Dental sealants covering back teeth could prevent up to 80% of cavities in schoolchildren, according to a CDC Vital Signs report released Tuesday.
The CDC Vital Signs Report shows sealants prevent 8 out of 10 cavities in school-age children. They coat the teeth and help keep bacteria out of places that harbor tooth decay.
The study also shows that many children are not getting the sealants, and they’re more likely to get cavities.

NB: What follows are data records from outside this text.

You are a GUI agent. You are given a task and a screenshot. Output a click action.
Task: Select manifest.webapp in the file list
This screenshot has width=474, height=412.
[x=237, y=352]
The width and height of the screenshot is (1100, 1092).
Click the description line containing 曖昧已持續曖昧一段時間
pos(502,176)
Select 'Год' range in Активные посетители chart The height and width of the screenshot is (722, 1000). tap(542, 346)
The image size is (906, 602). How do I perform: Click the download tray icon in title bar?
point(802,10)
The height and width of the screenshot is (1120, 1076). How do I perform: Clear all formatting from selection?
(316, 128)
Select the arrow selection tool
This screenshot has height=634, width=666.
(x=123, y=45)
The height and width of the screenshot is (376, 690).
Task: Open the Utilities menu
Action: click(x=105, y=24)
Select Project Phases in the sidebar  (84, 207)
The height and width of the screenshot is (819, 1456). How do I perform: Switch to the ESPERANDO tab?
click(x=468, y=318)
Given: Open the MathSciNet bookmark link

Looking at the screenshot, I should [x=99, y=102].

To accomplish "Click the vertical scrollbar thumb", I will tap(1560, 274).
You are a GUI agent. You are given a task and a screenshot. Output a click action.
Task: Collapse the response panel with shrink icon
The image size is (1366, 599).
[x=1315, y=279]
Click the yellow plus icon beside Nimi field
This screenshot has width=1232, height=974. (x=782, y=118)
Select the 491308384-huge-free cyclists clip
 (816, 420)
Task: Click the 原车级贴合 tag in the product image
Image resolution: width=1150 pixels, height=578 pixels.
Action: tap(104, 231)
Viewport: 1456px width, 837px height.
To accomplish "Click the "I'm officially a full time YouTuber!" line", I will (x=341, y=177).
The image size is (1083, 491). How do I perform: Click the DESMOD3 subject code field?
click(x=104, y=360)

Dr. Mary Hayes, a pediatric dentist in Chicago and a spokesperson for the American Dental Association explained, “Sealant is a resin material that infiltrates the area where the grooves of the teeth are. There are many bacteria in the mouth and they will get into those grooves and produce acid and you’ll get tooth damage. The sealant blocks bacteria from getting into those areas. This resin material diminishes or prevents a spot where decay would normally form.”
Hayes recommends sealants at ages 6 and 12.
Hayes addressed the concern that sealants can contain small amounts of hormone disrupting bisphenol A. “We use materials now where conceivably there is some BPA in them but it is minuscule and has been measured at .001 percent. For the average 6-year-old, 96 percent of their exposure to BPA comes from food and drinks, and the rest is from dust and air and paper receipts,” among other sources, she said.